Hay consumidores, sea cual fuere su razón, que quieren consumir “orgánico”. No es mi intención, por ahora, debatir si esta es una decisión racional o no. El consumidor al final es libre de elegir lo que quiere comer. Este sistema de marketing se basa en la suposición de que el consumidor “orgánico” está dispuesto a pagar más por estos productos. Sin embargo, este consumidor que supuestamente está dispuesto a pagar más por alimentos con la etiqueta de “orgánico”, pasados unos años, ve que no le conviene pagar más por esos alimentos. Comienza a exigir que lo orgánico sea más barato, y no se pone a pensar en lo difícil que es hacer agricultura en general, lo difícil que es producir alimentos y lo difícil que es comercializarlos, mas allá de que estos sean orgánicos o no. Aquí ni siquiera estoy considerando el hecho de que Bolivia es uno de los países donde menos se paga por alimentos, así que el plus en el precio de un alimento “orgánico” es realmente poco significativo.

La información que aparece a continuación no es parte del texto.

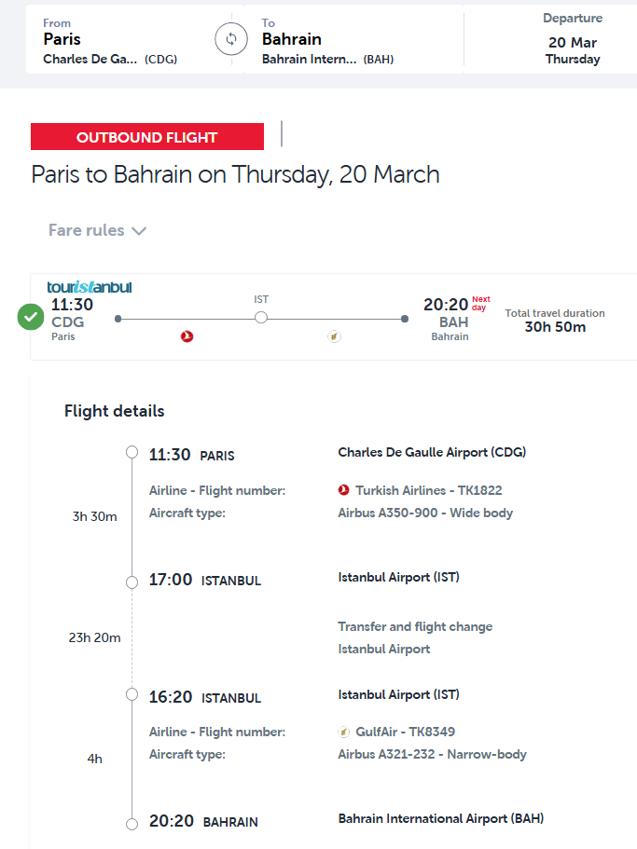Click the Flight details heading
Image resolution: width=637 pixels, height=849 pixels.
click(x=114, y=411)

Ahora bien, pienso que quién debería responsabilizarse por una relación equilibrada entre productor y consumidor, es en este caso el consumidor. El productor, una vez que el producto ha llegado al mercado ya ha hecho la inversión y el sacrificio. El consumidor tiene la libertad de hacer o no la compra. Así que yo veo una relación desequilibrada y una actitud desleal del consumidor orgánico. ¿No se supone que el incentivo para producir alimentos orgánicos es precisamente que los consumidores estén dispuestos a pagar más por ellos?
Por otro lado se encuentra la discusión acerca de la sostenibilidad real de la agricultura orgánica. La discusión se basa principalmente en los bajos rendimientos de esta frente a la agricultura convencional. Como consecuencia se puede argumentar que la agricultura orgánica necesita mayor cantidad de terreno para producir la misma cantidad de alimento que la agricultura convencional. En la acera del frente, se argumenta que la agricultura orgánica, combinada con el policultivo, es capaz de generar un rendimiento más “diverso” y una mejor tasa rendimiento/insumo. En una época donde el problema de la escasez de terreno agrícola continúa generando deforestación y donde existe una preocupación creciente sobre el contenido nutricional (no solamente calórico) de nuestros alimentos, me parece válido tener una discusión seria sobre la sostenibilidad de la agricultura orgánica. Quizás métricas nuevas como el rendimiento nutricional (número de personas adultas que satisfacen la demanda de un determinado nutriente por unidad de superficie) puedan darnos más luces sobre este tema.
En resumen, si queremos consumir alimentos orgánicos tenemos todo el derecho de hacerlo, pero debemos entender que este sistema productivo es más caro y debemos estar dispuestos pagar más por eso. Si queremos consumir alimentos de manera sostenible, puede ser que lo orgánico no sea la mejor alternativa, pero está abierta la discusión. Si queremos consumir alimentos a nuestra medida, dediquémonos completamente a la agricultura, pues una realidad del mundo del siglo 21 es que poca gente produce alimento para la mayoría, permitiéndole a esa mayoría ser médicos, abogados, políticos, activistas, etc. sin tener que preocuparse de cómo producir sus alimentos. Si queremos debatir sobre la producción de alimentos, despojémonos de ideología y manejemos los datos concretos y la información científica. Seguramente ese debate nos acercará a la verdad.